I squirm. I fidget, probably like a kid. But. . . so, I am uncomfortable. What the heck. “I can talk better,” I finally say. “It’s going to take some time to talk completely in the way I want to talk, but I know now I can do it.”
“Can your family talk with you?” he asks, his eyes not straying one inch from me. Just staring at me. Exposing every bit of me. Leaving nothing, no part of me, covered up.
“Look here, Elizabeth, here, take it. Um-m-m, feels so good, baby. Ain’t it, baby? Ain’t that good?”

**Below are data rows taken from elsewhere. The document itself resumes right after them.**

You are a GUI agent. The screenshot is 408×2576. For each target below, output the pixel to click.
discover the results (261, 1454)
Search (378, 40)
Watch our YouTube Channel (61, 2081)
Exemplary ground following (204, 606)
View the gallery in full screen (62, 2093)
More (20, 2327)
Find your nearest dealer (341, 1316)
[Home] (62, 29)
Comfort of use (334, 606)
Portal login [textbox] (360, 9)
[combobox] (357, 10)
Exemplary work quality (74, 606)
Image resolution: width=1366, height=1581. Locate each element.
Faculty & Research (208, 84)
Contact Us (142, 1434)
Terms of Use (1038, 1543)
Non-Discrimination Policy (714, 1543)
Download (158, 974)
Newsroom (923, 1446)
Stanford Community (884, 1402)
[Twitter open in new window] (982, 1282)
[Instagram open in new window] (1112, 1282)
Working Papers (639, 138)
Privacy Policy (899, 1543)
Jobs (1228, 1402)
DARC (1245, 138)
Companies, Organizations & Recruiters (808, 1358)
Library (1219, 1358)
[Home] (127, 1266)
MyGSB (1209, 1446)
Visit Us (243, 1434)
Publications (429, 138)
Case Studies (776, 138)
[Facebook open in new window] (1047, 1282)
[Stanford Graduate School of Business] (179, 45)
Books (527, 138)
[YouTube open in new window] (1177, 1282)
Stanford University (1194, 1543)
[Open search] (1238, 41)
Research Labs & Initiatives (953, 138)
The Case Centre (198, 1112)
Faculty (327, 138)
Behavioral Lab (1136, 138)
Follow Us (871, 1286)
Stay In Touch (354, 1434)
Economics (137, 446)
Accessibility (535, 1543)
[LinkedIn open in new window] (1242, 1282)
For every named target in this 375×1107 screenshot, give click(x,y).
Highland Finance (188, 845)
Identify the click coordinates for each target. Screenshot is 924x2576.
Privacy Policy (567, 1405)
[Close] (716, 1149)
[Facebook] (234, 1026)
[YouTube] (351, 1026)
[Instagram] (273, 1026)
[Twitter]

“Can your family talk with you?” he asks again, drawing out every ounce of anger, disgust, and hate I could have from any corner of my insides. On one hand I don’t want this weasel seeing all this in me, but on the other hand, since I don’t care for him, nor him for me, there wouldn’t be any love lost, even if I did rail out at him. But I don’t rail, because I know I’d start in to crying and couldn’t stop, and I sure don’t want to do that in front of this man. So I just choose to tell him matter of fact and shock him to pieces.
“Sure,” I say, “my family can talk. Mama can say, ’Here, Elizabeth, honey, take my breast.’”
Since those words had been churning in my head for all my life, I thought that I would be used to it, but that Dr. Shaver wouldn’t and that it would somehow put him in his place by shocking him speechless. But all he does is look at me more, this time in a different way, like he is awfully curious. Since he doesn’t act shocked, I go on.
“And Mama can say, ’Hm-m-m, feels so good, you sucking on it. Don’t it feel good, baby?’”
Still the weasel keeps on staring at me. He crosses his leg, then he uncrosses it. “And what does your daddy say?” he asks.
“You leave my daddy out of this!” I tell him right quick. “My daddy wouldn’t never do nothing like that. Never!”
The weasel just nods his head, slips out his pen from his shirt pocket and starts to write in the silver-backed chart. Like some kind of pouncing cat, I jump at him, snatch the pen, and I hold it right in his face.
“You write a single word of this down in that damn chart and I’ll cram this down your throat!”
I am trembling so, I feel for a minute I’m getting out of control, until I notice that at least the weasel is shocked, but it isn’t exactly the kind of shock I had intended to inflict upon him. Frankly, I’m shocked, too. I haven’t never done anything like that, and it scares me so bad that just as quickly as I pounce, I as quickly sit back down. Just to get my bearings, you know. And, of course, I’m worried he might put me in the lock-up ward for being out of control, and that would be terrible anytime, but especially right here when I am thinking about and talking about going home and getting on with my life, whatever my life is going to be.
“Look,” I say, offering the pen back to him. “I’m sorry. I’m very sorry. I . . . I can’t imagine what came on me.” Then realizing that this man knows nothing about how I act in person, only what he has read in my chart, I decide to explain more. “I haven’t ever done or said anything like that to anyone at any time ever in my life. I am so sorry.” And I am. I am truly sorry.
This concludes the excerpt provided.